• **Prompt**
Copy out every one of the following lines word for word, leaving nothing out and changing nothing.

• **Provided data**
╔══

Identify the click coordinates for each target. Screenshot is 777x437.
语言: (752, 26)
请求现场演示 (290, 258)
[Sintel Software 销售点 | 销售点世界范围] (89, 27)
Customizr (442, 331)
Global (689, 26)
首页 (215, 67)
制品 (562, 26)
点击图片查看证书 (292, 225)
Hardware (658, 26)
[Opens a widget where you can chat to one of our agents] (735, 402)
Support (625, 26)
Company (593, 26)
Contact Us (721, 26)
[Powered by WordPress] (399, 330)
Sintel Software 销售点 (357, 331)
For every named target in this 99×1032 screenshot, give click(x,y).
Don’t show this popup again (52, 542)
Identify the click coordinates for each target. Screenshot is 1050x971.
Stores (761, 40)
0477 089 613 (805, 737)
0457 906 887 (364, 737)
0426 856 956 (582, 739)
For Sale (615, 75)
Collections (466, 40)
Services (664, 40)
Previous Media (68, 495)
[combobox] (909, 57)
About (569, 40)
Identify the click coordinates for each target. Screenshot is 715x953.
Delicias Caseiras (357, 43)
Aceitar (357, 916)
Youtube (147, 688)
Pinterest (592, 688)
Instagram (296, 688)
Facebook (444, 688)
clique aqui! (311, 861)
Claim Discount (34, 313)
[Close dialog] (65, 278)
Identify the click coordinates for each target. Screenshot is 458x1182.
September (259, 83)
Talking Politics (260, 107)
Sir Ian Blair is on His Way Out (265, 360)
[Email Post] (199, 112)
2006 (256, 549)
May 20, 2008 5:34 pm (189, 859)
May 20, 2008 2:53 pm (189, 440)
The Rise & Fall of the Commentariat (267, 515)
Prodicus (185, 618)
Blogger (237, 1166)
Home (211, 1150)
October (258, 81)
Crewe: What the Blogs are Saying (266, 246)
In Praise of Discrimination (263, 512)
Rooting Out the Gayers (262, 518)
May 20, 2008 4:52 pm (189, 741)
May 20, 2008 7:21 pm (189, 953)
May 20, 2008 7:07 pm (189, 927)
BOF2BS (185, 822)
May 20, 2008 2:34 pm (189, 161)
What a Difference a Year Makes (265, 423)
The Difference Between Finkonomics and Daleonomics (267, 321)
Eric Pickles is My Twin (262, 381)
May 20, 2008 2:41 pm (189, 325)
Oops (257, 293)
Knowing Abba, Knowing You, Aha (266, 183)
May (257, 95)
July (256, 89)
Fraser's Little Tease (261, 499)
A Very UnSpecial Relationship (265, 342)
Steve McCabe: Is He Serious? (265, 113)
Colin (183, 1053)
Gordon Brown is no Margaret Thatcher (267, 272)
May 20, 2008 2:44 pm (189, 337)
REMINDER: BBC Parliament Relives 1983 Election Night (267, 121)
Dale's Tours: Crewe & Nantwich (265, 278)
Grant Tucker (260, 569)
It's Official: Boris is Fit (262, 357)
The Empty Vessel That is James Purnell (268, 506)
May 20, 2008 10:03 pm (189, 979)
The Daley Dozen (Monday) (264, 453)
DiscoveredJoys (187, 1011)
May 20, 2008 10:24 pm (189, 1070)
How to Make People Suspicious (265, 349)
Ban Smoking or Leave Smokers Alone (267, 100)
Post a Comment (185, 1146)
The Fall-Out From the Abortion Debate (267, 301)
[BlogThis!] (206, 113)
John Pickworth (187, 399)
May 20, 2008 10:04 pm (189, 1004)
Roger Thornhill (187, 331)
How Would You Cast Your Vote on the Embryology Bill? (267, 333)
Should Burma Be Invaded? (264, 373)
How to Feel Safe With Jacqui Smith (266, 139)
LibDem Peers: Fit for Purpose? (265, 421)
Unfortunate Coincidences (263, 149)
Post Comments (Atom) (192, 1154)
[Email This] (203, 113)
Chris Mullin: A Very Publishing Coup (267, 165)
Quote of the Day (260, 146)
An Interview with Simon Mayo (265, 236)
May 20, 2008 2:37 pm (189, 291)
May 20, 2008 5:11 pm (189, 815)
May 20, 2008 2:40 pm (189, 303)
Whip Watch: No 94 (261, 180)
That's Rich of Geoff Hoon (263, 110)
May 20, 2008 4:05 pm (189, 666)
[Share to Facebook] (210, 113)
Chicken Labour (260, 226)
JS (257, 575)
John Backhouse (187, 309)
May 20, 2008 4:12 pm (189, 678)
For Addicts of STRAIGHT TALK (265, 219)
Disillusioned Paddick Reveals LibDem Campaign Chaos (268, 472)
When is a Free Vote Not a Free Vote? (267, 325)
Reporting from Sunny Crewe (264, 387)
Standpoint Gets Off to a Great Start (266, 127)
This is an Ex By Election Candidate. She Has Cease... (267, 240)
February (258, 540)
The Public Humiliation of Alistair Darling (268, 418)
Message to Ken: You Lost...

╚══

• **Response for this exercise**
Identify the click coordinates for each target. Screenshot is 777x437.
语言: (752, 26)
请求现场演示 (290, 258)
[Sintel Software 销售点 | 销售点世界范围] (89, 27)
Customizr (442, 331)
Global (689, 26)
首页 (215, 67)
制品 (562, 26)
点击图片查看证书 (292, 225)
Hardware (658, 26)
[Opens a widget where you can chat to one of our agents] (735, 402)
Support (625, 26)
Company (593, 26)
Contact Us (721, 26)
[Powered by WordPress] (399, 330)
Sintel Software 销售点 (357, 331)
For every named target in this 99×1032 screenshot, give click(x,y).
Don’t show this popup again (52, 542)
Identify the click coordinates for each target. Screenshot is 1050x971.
Stores (761, 40)
0477 089 613 (805, 737)
0457 906 887 (364, 737)
0426 856 956 (582, 739)
For Sale (615, 75)
Collections (466, 40)
Services (664, 40)
Previous Media (68, 495)
[combobox] (909, 57)
About (569, 40)
Identify the click coordinates for each target. Screenshot is 715x953.
Delicias Caseiras (357, 43)
Aceitar (357, 916)
Youtube (147, 688)
Pinterest (592, 688)
Instagram (296, 688)
Facebook (444, 688)
clique aqui! (311, 861)
Claim Discount (34, 313)
[Close dialog] (65, 278)
Identify the click coordinates for each target. Screenshot is 458x1182.
September (259, 83)
Talking Politics (260, 107)
Sir Ian Blair is on His Way Out (265, 360)
[Email Post] (199, 112)
2006 (256, 549)
May 20, 2008 5:34 pm (189, 859)
May 20, 2008 2:53 pm (189, 440)
The Rise & Fall of the Commentariat (267, 515)
Prodicus (185, 618)
Blogger (237, 1166)
Home (211, 1150)
October (258, 81)
Crewe: What the Blogs are Saying (266, 246)
In Praise of Discrimination (263, 512)
Rooting Out the Gayers (262, 518)
May 20, 2008 4:52 pm (189, 741)
May 20, 2008 7:21 pm (189, 953)
May 20, 2008 7:07 pm (189, 927)
BOF2BS (185, 822)
May 20, 2008 2:34 pm (189, 161)
What a Difference a Year Makes (265, 423)
The Difference Between Finkonomics and Daleonomics (267, 321)
Eric Pickles is My Twin (262, 381)
May 20, 2008 2:41 pm (189, 325)
Oops (257, 293)
Knowing Abba, Knowing You, Aha (266, 183)
May (257, 95)
July (256, 89)
Fraser's Little Tease (261, 499)
A Very UnSpecial Relationship (265, 342)
Steve McCabe: Is He Serious? (265, 113)
Colin (183, 1053)
Gordon Brown is no Margaret Thatcher (267, 272)
May 20, 2008 2:44 pm (189, 337)
REMINDER: BBC Parliament Relives 1983 Election Night (267, 121)
Dale's Tours: Crewe & Nantwich (265, 278)
Grant Tucker (260, 569)
It's Official: Boris is Fit (262, 357)
The Empty Vessel That is James Purnell (268, 506)
May 20, 2008 10:03 pm (189, 979)
The Daley Dozen (Monday) (264, 453)
DiscoveredJoys (187, 1011)
May 20, 2008 10:24 pm (189, 1070)
How to Make People Suspicious (265, 349)
Ban Smoking or Leave Smokers Alone (267, 100)
Post a Comment (185, 1146)
The Fall-Out From the Abortion Debate (267, 301)
[BlogThis!] (206, 113)
John Pickworth (187, 399)
May 20, 2008 10:04 pm (189, 1004)
Roger Thornhill (187, 331)
How Would You Cast Your Vote on the Embryology Bill? (267, 333)
Should Burma Be Invaded? (264, 373)
How to Feel Safe With Jacqui Smith (266, 139)
LibDem Peers: Fit for Purpose? (265, 421)
Unfortunate Coincidences (263, 149)
Post Comments (Atom) (192, 1154)
[Email This] (203, 113)
Chris Mullin: A Very Publishing Coup (267, 165)
Quote of the Day (260, 146)
An Interview with Simon Mayo (265, 236)
May 20, 2008 2:37 pm (189, 291)
May 20, 2008 5:11 pm (189, 815)
May 20, 2008 2:40 pm (189, 303)
Whip Watch: No 94 (261, 180)
That's Rich of Geoff Hoon (263, 110)
May 20, 2008 4:05 pm (189, 666)
[Share to Facebook] (210, 113)
Chicken Labour (260, 226)
JS (257, 575)
John Backhouse (187, 309)
May 20, 2008 4:12 pm (189, 678)
For Addicts of STRAIGHT TALK (265, 219)
Disillusioned Paddick Reveals LibDem Campaign Chaos (268, 472)
When is a Free Vote Not a Free Vote? (267, 325)
Reporting from Sunny Crewe (264, 387)
Standpoint Gets Off to a Great Start (266, 127)
This is an Ex By Election Candidate. She Has Cease... (267, 240)
February (258, 540)
The Public Humiliation of Alistair Darling (268, 418)
Message to Ken: You Lost...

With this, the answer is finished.